ACTIVITY:
Reproduce the records in full. Alter nothing.

[Stored items from a collection]

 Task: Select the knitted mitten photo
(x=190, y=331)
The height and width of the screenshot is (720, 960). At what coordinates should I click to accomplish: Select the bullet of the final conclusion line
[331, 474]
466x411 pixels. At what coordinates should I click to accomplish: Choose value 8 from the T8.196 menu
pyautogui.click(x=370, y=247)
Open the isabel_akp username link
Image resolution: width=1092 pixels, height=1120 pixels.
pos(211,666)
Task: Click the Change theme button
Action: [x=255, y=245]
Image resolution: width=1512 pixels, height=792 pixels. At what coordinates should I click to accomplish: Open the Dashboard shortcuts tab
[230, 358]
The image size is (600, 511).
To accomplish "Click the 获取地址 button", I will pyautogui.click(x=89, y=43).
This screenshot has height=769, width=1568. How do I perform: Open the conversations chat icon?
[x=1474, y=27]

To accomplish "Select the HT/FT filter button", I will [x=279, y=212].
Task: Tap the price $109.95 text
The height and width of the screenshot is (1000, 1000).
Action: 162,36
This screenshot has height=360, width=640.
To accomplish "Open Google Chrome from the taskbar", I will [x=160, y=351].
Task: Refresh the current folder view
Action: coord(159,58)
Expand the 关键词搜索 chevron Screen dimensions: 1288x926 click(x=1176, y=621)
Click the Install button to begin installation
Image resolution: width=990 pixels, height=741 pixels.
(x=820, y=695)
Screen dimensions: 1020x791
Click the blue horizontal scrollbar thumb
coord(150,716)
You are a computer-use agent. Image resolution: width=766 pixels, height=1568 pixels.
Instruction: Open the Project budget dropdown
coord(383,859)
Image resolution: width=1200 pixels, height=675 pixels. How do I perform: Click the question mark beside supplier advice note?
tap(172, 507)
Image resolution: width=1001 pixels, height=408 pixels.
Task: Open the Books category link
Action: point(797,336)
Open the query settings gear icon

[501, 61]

SOLUTION:
 Task: Select the knitted mitten photo
(x=190, y=331)
The height and width of the screenshot is (720, 960). At what coordinates should I click to accomplish: Select the bullet of the final conclusion line
[331, 474]
466x411 pixels. At what coordinates should I click to accomplish: Choose value 8 from the T8.196 menu
pyautogui.click(x=370, y=247)
Open the isabel_akp username link
Image resolution: width=1092 pixels, height=1120 pixels.
pos(211,666)
Task: Click the Change theme button
Action: [x=255, y=245]
Image resolution: width=1512 pixels, height=792 pixels. At what coordinates should I click to accomplish: Open the Dashboard shortcuts tab
[230, 358]
The image size is (600, 511).
To accomplish "Click the 获取地址 button", I will pyautogui.click(x=89, y=43).
This screenshot has height=769, width=1568. How do I perform: Open the conversations chat icon?
[x=1474, y=27]

To accomplish "Select the HT/FT filter button", I will [x=279, y=212].
Task: Tap the price $109.95 text
The height and width of the screenshot is (1000, 1000).
Action: 162,36
This screenshot has height=360, width=640.
To accomplish "Open Google Chrome from the taskbar", I will [x=160, y=351].
Task: Refresh the current folder view
Action: coord(159,58)
Expand the 关键词搜索 chevron Screen dimensions: 1288x926 click(x=1176, y=621)
Click the Install button to begin installation
Image resolution: width=990 pixels, height=741 pixels.
(x=820, y=695)
Screen dimensions: 1020x791
Click the blue horizontal scrollbar thumb
coord(150,716)
You are a computer-use agent. Image resolution: width=766 pixels, height=1568 pixels.
Instruction: Open the Project budget dropdown
coord(383,859)
Image resolution: width=1200 pixels, height=675 pixels. How do I perform: Click the question mark beside supplier advice note?
tap(172, 507)
Image resolution: width=1001 pixels, height=408 pixels.
Task: Open the Books category link
Action: point(797,336)
Open the query settings gear icon

[501, 61]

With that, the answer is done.